Sabía que eras una tía caliente
¡Alberto!
¿No dirás que no?
¿Por qué haces esto?
Por que me pones a mil
Pero… soy la madre de tu amigo…
Enséñamelas
¿Qué?
Enseñame las tetas
Oye… tú no quieres…
Yo sé lo que quiero. Enséñamelas
Cedió a duras penas. Se sentía asustada. Quería resistirse sin acertar con la manera. Ningún argumento parecía suficiente para disuadir al muchacho, que la observaba con su polla dura, acariciándose lentamente. Se sacó el camisón por la cabeza manteniendo las piernas bajo el edredón. Alberto sonrió al verla.
Tienes los pezones tiesos
Es que… hace frío…
Mintió a sabiendas. Le avergonzaba reconocerlo. Se resistía a reconocerlo. La situación la excitaba. En algún momento impreciso había empezado a humedecerse. Aquel hijo de puta la estaba poniendo caliente. Podía verle acariciarse con una desesperante parsimonia. Hacía… Hacía diez años… Una década…
Estás caliente
¡Qué cosas dices!
Enséñame el coño
¿Estás loco?
Quiero que te toques
¡Pero bueno!
Como antes
Esto no está bien
Esto está de puta madre
No hables así… Por favor...
Una vez más cedió. Deslizó el edredón hacia abajo, separó sus muslos y ofreció al muchacho el espectáculo de su vulva entreabierta y húmeda. La mano que acariciaba aquella polla dura, que se humedecía a ojos vista, se movía un poco más deprisa. Su rostro tenía ahora un aire más febril.
Estás muy caliente
Es que…
Tócate
No me hagas esto…
Vamos, hazlo. Te gusta ¿No?
Pero…
Tócate para mí, puta
No… me llames eso
Comenzó a acariciar con sus dedos los pliegues que envolvían su clítoris que, duro y prominente, asomaba entre ellos. En algún momento, aquello se había convertido en lo más excitante que había sucedido en su vida en diez años. Sintió un estremecimiento y gimió. Frente a ella, el amigo de su hijo se masturbaba ya sin demoras innecesarias. Parecía urgido por una necesidad imperiosa. Pensó que quizás también para él fuera una primera vez. La simple idea le causó un placer intenso. Jadeaba.
No pares, puta. No pares
¡Ahhhhh…!
¡Córrete!
No podía dejar de mirar aquella mano que jalaba de la polla del chaval. La imaginaba en su interior. Le temblaba la voz. Estaba caliente, muy caliente. Se la sacudía como si quisiera arrancársela. Tembló y, por un momento, perdió la perspectiva. Tenía los ojos en blanco. Carlos siempre le decía que ponía los ojos en blanco al correrse. Se sintió temblar como en un desmallo, estremecida. Frente a ella, Alberto. Se obligó a mirar mientras todavía la recorría aquella especie de calambre. Había detenido el movimiento de su mano, que ahora se limitaba a presionar con fuerza su monte, a aplastar su clítoris entre temblores. Alberto se corría. Su polla aparecía oscura, amoratada. Sujetaba el pellejo hacia abajo descubriendo entero su capullo, que escupía chorro tras chorro de esperma. Volvió a sentir que se le nublaba la vista.

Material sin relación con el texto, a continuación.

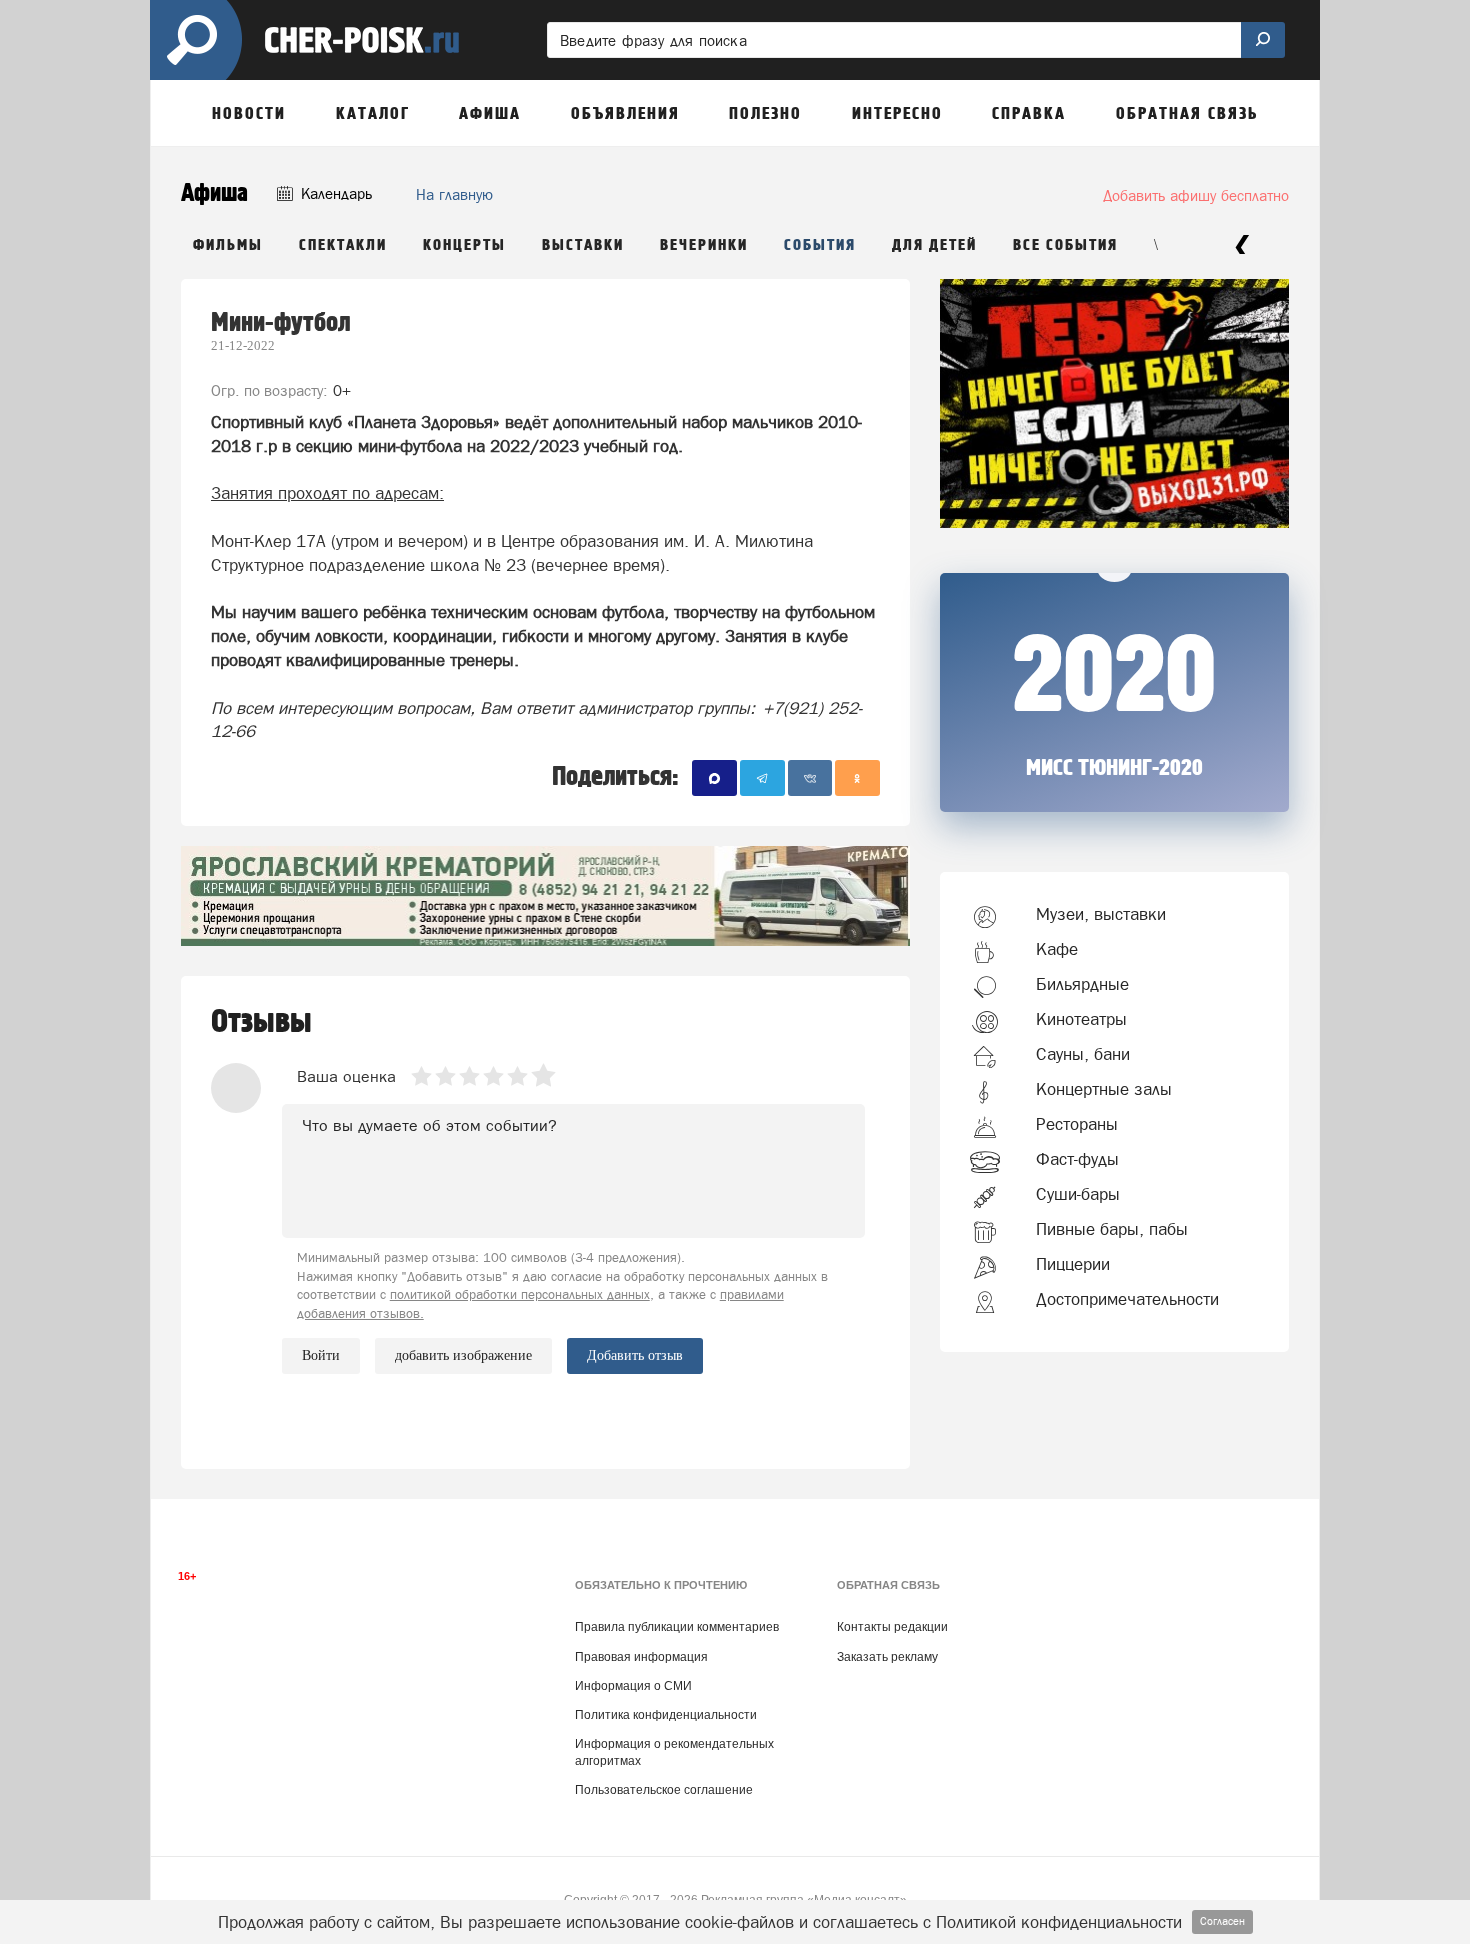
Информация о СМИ (633, 1686)
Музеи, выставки (1101, 914)
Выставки (583, 245)
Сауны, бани (1083, 1054)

Ya sabía que te iba a gustar
No digas eso
No dirás que no
No está bien
Tú sí que estás bien ¿Sabes?
¿Sí?
Los chicos, en el insti, hablamos mucho de lo buena que está la mamá de Carlos
No seas mentiroso
Bueno… Me voy a dormir
Que descanses
Oye…
¿Sí?
¿Te ha gustado?
Sí
A mí me ha gustado mucho
Que descanses
Apagó la luz en silencio, sintiendo un sabor agridulce en la boca. Se dejó llevar por el sueño que, esta vez sí, se adueñó de ella.